Problem with old eyes, I thought that was |.

 

[pbuk]

    int num2 = num1++;

This is not a good idea. num1++ is ok, we know that it increments num1. But does int num2 = num1++; increment num1 first and then assign the value to num2 or does it do the assignment first? I can't remember*, and I don't want my code to depend on me remembering it properly. It is never necessary to do this (just replace with separate increment and assignment statements), and it won't even produce more efficient code (any modern compiler will optimise to the same code whether in one statement or two).

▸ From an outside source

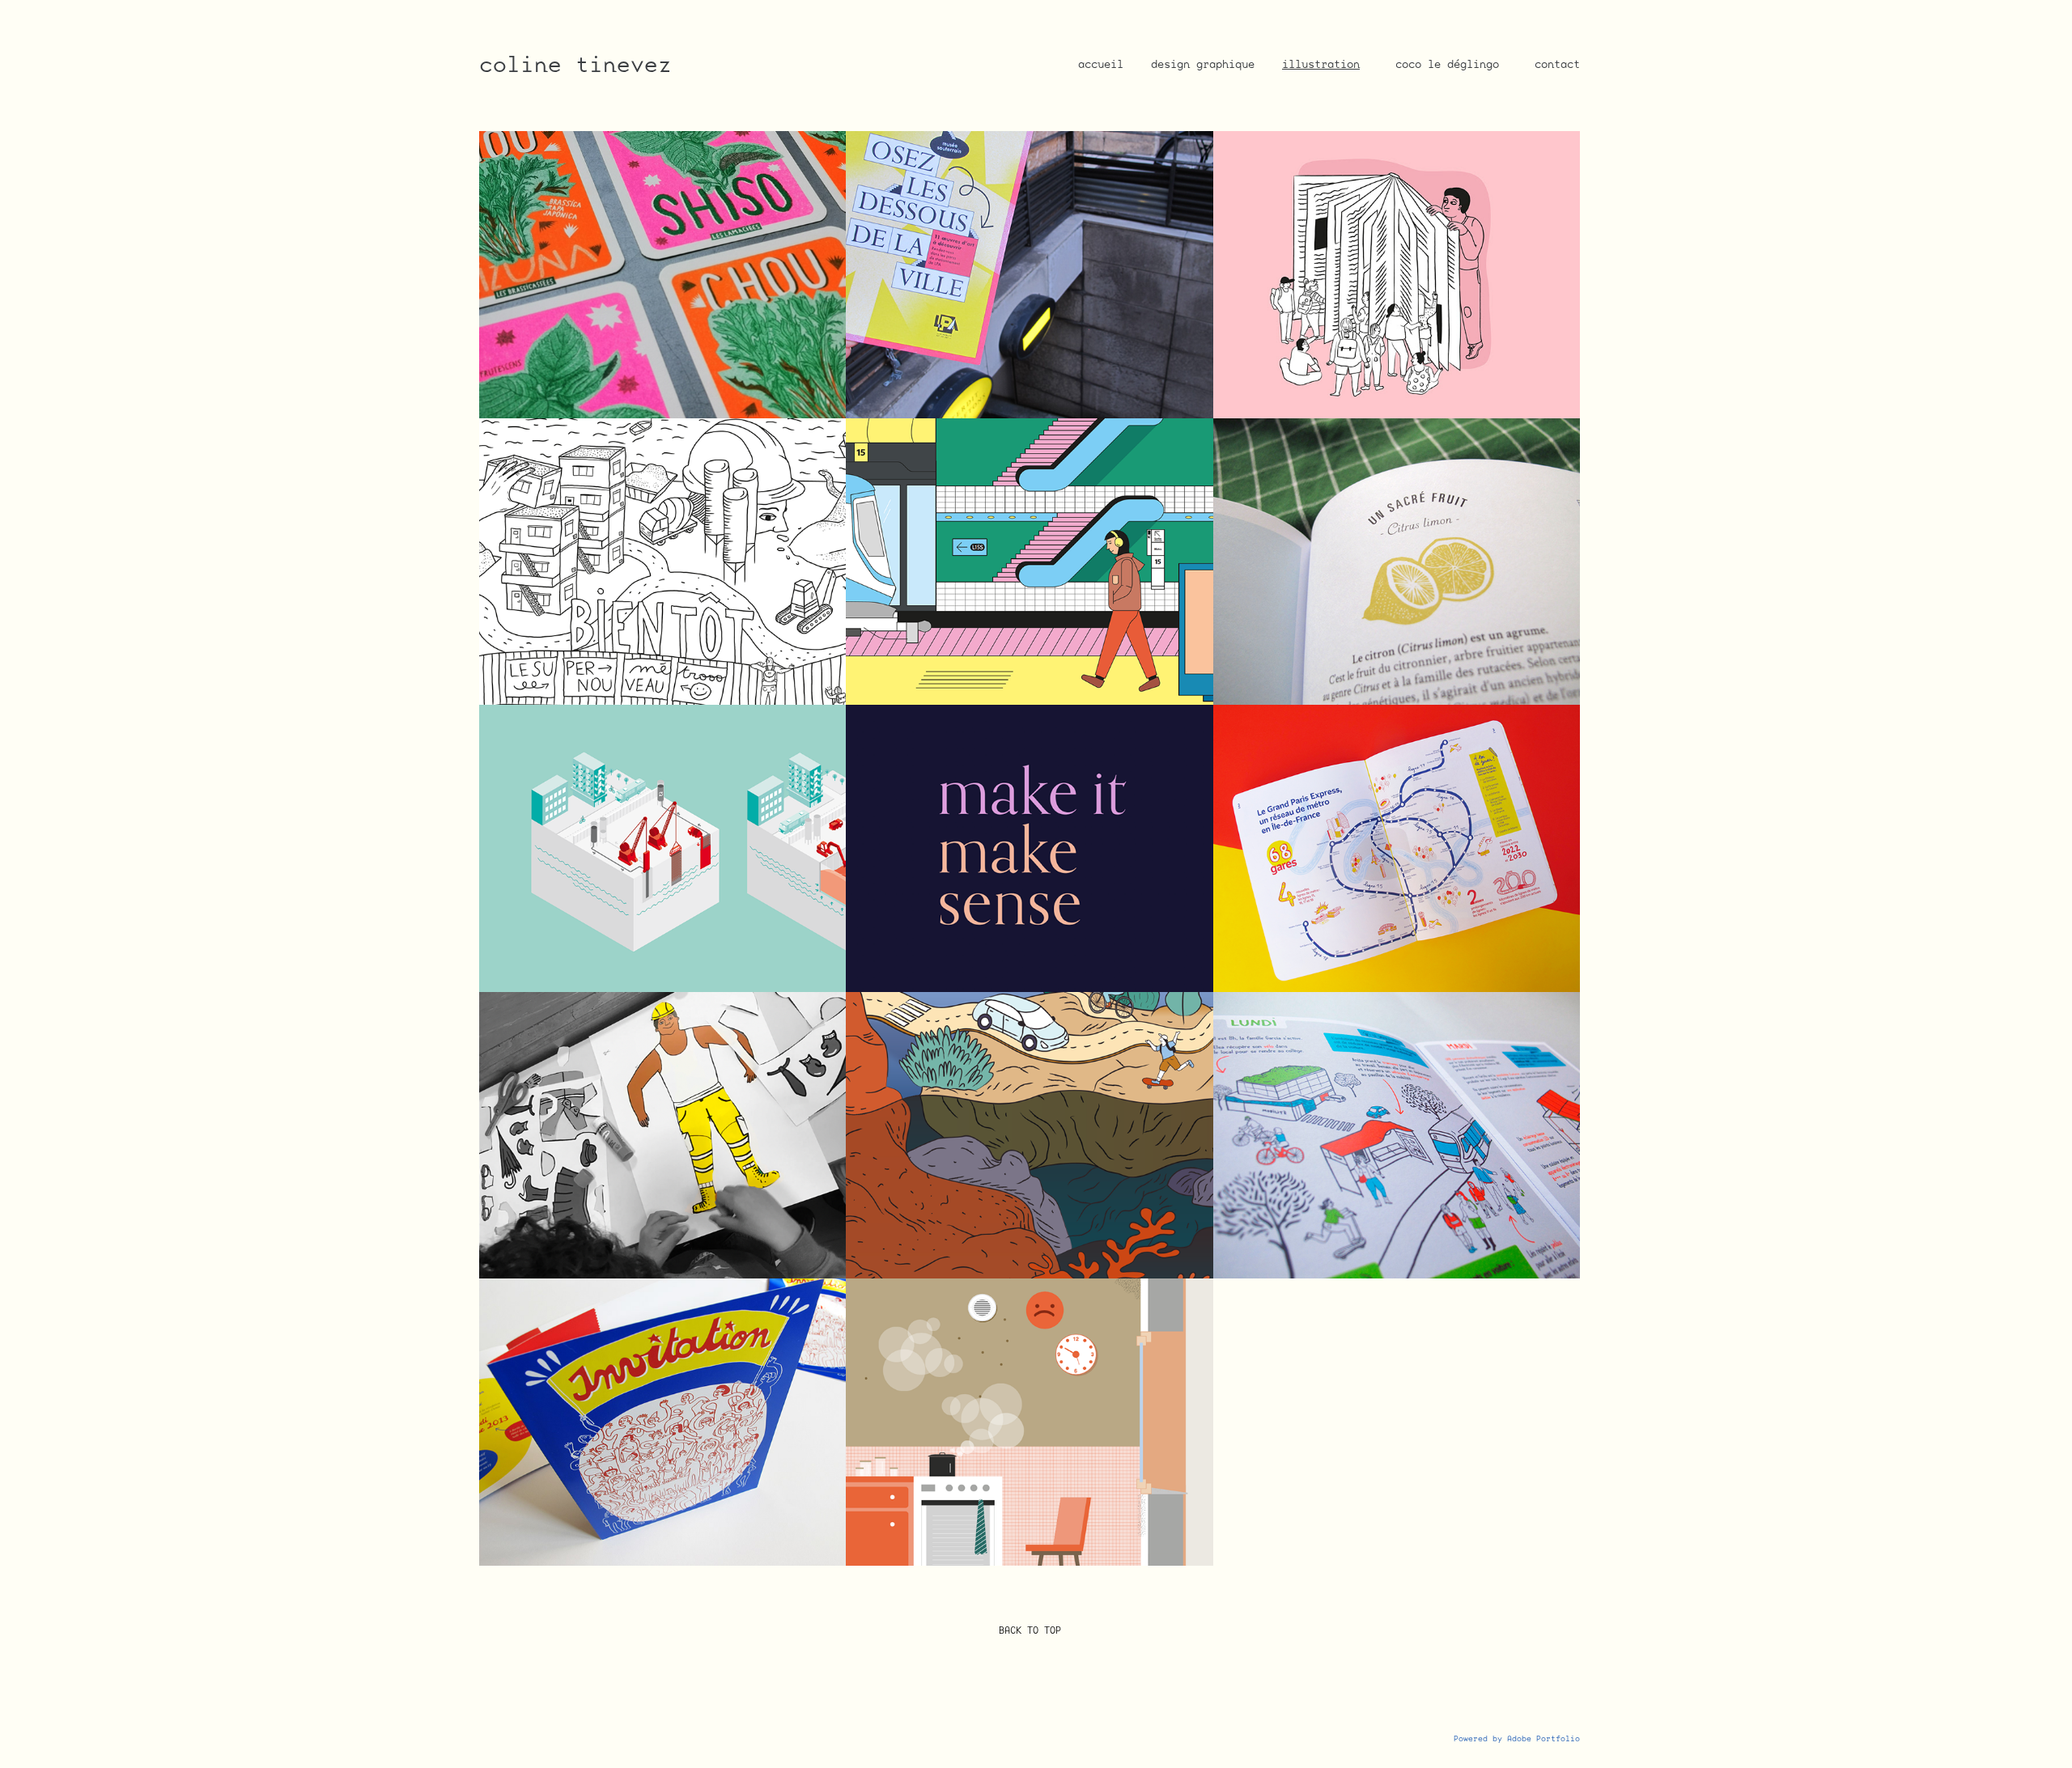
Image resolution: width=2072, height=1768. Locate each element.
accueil (1100, 64)
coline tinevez (575, 63)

* Note that whatever the answer is there is a prefix incrementer ++num1 that does the opposite - now erase this from your memory. Only ever use i++ (and i--) and use them 'stand alone'.

 

[yungman]

This is not a good idea. num1++ is ok, we know that it increments num1. But does int num2 = num1++; increment num1 first and then assign the value to num2 or does it do the assignment first? I can't remember*, and I don't want my code to depend on me remembering it properly. It is never necessary to do this (just replace with separate increment and assignment statements), and it won't even produce more efficient code (any modern compiler will optimise to the same code whether in one statement or two).

* Note that whatever the answer is there is a prefix incrementer ++num1 that does the opposite - now erase this from your memory.

I am just following the book, I am not to the point to judge, just an exercise on prefix and profix.

I think I should just keep working out the examples. The book throws out too many things that it has not covered yet, all these likely to be resolved after I go through a few more chapters.

 

[Mark44]

But does int num2 = num1++; increment num1 first and then assign the value to num2 or does it do the assignment first?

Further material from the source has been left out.